Biographical Sketch of Emily Sophia Tanner Richards

Biographical Database of NAWSA Suffragists, 1890-1920

Biography of Emily Sophia Tanner Richards, 1850-1929

By Dr. Kathryn Mackay, Professor of History and Public History Program Director, Weber State University, Ogden, Utah.

Suffrage leader.

Member, Relief Society General Board.

Emily Sophia Tanner Richards was born in South Cottonwood, Utah Territory. She married a schoolmate, Franklin S. Richards (1849-1934) in 1868. The next year, the couple moved to Ogden, Utah, where Franklin became clerk of the probate court and studied law. After representing the Church of Jesus Christ of Latter-Day Saints in the settling of Brigham Young's estate in 1879, he remained the general counsel for the LDS Church until his death. The couple raised five children.

The Richards moved to Washington, D.C. in 1882 so that Franklin could lobby the U.S. Congress for Utah Statehood. The effort failed, but while in D.C., Emily met several national woman suffrage leaders. From then on, Emily and Franklin became leaders in the Utah suffrage efforts. Franklin and his law partner Rufus K. Williams were the primary legal counsel which tried but failed to prevent the U.S. Congress from passing the 1887 Edmunds-Tucker Act which repealed woman suffrage in Utah territory, which had existed by law since 1870. Emily and other Utah suffragists, Josephine R. West, Emmeline B. Wells, and Ellen B. Ferguson, presented a memorial of the women of Utah to President Grover Cleveland hoping for his support against the 1887 act.

The next year, Emily asked permission from the LDS Church leadership to form a Utah chapter of the National Woman Suffrage Association. The LDS Church endorsed her proposition and the association was officially organized on January 10, 1889. Margaret N. Caine, wife of Delegate to Congress John T. Caine, was the president and Emily Richards was appointed a state organizer. Emily developed local units throughout the territory most connected to the women's auxiliary organizations of the church, the Relief Society and the Young Women's Mutual Improvement Association. Emily herself served for more than 30 years on the Relief Society General Board.

As a leading suffragist in Utah, Richards was invited to the Chicago World's Columbian Exposition of 1893. She spoke at the World's Congress of Representative Women on May 19, 1893 with a speech entitled "The Legal and Political Status of Woman in Utah," [LINK] to pp. 913-915 in World's Congress of Representative Women: 1893, volume 2]] which was later included in the official publication of the World's Congress of Representative Women. That week-long Congress included 81 meetings with almost 500 women from 27 countries giving speeches. Emily's success at the World's Columbian Exposition led her to represent Utah women in other fairs: San Francisco (1894), Atlanta (1895), and Omaha (1898).
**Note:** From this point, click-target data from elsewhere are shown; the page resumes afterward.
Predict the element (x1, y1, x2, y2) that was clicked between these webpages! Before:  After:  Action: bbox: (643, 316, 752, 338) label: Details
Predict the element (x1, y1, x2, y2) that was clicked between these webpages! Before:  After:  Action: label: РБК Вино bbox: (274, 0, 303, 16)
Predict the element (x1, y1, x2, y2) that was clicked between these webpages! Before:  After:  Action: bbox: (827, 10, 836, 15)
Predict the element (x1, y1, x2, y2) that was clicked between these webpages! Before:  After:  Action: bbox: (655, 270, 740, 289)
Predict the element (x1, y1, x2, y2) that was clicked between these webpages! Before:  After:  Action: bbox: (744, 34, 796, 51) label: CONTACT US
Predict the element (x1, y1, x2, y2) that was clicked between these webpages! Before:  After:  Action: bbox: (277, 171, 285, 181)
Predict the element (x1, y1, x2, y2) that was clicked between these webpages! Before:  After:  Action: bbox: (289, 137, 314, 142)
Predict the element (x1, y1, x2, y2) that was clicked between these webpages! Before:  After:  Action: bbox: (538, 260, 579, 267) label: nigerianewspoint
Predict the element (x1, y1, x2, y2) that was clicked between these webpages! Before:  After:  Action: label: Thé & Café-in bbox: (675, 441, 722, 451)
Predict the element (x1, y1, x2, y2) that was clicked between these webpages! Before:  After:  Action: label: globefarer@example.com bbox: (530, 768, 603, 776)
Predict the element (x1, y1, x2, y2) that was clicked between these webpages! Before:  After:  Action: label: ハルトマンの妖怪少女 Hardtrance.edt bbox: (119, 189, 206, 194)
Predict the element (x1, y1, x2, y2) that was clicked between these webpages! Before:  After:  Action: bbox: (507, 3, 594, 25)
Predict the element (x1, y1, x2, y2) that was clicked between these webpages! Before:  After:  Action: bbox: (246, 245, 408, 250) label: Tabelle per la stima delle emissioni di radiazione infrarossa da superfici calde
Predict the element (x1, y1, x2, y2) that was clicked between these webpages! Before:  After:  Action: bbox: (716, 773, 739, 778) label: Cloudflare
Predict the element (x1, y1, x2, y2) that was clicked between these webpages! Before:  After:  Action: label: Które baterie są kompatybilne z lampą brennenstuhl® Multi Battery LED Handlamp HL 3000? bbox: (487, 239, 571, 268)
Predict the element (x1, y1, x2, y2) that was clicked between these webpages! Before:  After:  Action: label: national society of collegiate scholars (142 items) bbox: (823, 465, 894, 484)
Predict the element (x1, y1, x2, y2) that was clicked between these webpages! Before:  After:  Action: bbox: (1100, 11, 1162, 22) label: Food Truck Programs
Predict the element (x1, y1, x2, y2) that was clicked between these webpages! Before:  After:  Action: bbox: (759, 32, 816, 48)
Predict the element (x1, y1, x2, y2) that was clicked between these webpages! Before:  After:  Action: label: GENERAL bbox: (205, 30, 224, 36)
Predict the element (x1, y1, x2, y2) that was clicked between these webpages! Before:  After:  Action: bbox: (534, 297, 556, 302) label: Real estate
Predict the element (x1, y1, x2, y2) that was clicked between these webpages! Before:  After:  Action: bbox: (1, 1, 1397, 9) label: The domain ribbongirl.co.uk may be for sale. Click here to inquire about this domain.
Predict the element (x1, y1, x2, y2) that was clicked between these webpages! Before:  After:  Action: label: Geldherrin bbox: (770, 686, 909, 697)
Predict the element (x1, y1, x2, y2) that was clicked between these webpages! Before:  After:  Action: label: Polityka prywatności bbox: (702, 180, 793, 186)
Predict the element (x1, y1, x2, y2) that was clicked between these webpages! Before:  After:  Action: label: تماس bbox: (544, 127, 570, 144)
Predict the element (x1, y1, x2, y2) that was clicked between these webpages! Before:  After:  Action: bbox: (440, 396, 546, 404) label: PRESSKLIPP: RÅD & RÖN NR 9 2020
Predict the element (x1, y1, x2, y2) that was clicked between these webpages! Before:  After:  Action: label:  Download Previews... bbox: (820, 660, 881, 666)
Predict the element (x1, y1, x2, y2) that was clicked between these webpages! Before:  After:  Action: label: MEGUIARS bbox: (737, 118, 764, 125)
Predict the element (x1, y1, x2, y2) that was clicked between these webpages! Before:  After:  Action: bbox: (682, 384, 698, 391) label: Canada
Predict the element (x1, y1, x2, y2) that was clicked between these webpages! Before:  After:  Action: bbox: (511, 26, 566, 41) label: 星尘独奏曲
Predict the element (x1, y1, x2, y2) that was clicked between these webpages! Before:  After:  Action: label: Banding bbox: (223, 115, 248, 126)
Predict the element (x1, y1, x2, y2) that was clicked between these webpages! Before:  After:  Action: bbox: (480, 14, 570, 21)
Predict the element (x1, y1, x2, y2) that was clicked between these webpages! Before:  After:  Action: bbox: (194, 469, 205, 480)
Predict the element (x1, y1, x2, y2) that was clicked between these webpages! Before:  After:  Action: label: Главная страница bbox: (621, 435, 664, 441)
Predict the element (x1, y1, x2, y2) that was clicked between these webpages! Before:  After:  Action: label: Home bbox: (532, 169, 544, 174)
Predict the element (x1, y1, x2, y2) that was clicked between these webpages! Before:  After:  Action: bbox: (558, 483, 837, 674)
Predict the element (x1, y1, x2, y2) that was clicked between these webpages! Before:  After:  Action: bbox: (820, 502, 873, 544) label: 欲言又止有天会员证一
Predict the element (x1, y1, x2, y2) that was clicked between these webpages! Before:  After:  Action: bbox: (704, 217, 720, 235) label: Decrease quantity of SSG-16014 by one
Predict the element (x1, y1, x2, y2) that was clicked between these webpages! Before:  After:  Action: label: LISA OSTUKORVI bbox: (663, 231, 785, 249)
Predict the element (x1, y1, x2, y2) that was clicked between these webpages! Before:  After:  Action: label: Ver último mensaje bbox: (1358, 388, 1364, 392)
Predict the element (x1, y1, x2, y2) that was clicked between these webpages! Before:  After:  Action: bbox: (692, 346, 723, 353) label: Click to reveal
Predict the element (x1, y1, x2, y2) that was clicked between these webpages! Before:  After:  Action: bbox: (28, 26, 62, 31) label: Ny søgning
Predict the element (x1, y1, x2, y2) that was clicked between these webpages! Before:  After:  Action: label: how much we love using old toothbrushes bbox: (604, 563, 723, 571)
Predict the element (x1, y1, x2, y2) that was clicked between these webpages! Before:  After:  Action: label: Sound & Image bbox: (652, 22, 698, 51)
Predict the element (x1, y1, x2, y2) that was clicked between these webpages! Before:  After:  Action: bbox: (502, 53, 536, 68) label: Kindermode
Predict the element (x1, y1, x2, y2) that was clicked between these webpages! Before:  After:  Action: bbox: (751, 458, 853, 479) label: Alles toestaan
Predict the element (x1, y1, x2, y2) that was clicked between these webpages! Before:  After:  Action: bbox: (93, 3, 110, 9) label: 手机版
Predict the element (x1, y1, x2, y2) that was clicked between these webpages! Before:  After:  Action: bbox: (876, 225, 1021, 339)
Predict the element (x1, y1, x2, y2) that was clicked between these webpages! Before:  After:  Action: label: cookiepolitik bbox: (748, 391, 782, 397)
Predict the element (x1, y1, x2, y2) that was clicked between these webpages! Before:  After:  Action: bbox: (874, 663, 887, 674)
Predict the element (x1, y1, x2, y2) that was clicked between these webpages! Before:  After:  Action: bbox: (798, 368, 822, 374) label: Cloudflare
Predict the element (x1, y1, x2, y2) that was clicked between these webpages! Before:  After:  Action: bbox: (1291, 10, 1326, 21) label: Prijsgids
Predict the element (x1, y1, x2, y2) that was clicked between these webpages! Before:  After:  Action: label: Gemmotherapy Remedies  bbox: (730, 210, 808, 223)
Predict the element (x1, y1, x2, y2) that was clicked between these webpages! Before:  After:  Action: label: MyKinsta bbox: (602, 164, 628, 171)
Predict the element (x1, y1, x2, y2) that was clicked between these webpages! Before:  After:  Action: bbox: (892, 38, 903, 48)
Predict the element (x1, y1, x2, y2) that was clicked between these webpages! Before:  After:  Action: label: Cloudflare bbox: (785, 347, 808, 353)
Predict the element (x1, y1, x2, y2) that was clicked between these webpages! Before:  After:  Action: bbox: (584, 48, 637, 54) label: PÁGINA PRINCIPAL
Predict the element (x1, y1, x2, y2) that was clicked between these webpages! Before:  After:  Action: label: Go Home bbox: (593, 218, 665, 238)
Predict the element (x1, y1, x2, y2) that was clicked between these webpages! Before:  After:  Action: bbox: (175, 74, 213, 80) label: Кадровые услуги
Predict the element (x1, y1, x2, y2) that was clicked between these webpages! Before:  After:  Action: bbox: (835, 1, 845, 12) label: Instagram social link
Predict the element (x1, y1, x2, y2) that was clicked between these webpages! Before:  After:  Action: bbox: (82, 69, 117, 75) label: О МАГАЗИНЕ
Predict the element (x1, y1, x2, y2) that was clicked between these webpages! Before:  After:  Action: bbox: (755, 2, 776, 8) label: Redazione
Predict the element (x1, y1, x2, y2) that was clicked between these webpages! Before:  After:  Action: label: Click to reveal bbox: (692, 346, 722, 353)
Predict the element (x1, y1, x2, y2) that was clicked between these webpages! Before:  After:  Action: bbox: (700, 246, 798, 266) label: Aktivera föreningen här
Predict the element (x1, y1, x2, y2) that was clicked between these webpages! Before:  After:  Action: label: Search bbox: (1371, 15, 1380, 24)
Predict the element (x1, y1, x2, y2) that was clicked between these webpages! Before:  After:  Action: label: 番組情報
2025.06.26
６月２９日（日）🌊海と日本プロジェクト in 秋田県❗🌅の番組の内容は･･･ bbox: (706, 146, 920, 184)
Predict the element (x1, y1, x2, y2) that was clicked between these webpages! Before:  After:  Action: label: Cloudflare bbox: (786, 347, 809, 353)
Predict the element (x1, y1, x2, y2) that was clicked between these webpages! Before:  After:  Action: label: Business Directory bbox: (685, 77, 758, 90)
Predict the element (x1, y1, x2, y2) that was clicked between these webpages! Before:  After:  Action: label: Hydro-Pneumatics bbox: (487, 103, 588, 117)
In the meantime, Franklin had been elected to the Utah Territorial Legislature in 1884, representing Weber and Box Elder Counties. And in 1895 he was a member of the Utah State Constitutional Convention. LDS church leaders had issued the 1890 Manifesto officially declaring an end to plural marriage. Congress had passed the 1894 Enabling Act, opening the door to statehood.

Franklin declared in his speech at the 1895 convention that woman suffrage was the next necessary step in the march of human progress. The clause in the constitution that granted women's suffrage and the right to hold office states: "The rights of citizens of the State of Utah to vote and hold office shall not be denied on account of sex." The efforts by the Richardses were successful. Utah came into the union as the third state to allow women the right to vote and to hold elected office. Emily continued her work for nationwide woman suffrage and in 1920, after the nineteenth amendment was ratified, she helped organize the Utah chapter of the League of Women Voters.

Emily Richards died in Salt Lake City in 1929.


Gordon, Sarah Barringer, "The Liberty of Self-Degradation: Polygamy, Woman Suffrage and Consent in Nineteen-Century America," Journal of American History, vol., 83 (Dec. 1996) 816-847.

Smith, Laren Manners, "New Paths to Power, 1890-1920," in Nancy Cott, ed. No Small Courage, London: Oxford University Press, 2000.

Quinn, D. Michael. "They Served: The Richards Legacy in the Church," Ensign, vol. 10 (January 1980).

White, Jean Bickmore. "Women's Place Is in the Constitution: The Struggle for Equal Rights in Utah in 1895," Utah Historical Quarterly, vol. 42 (Fall 1974).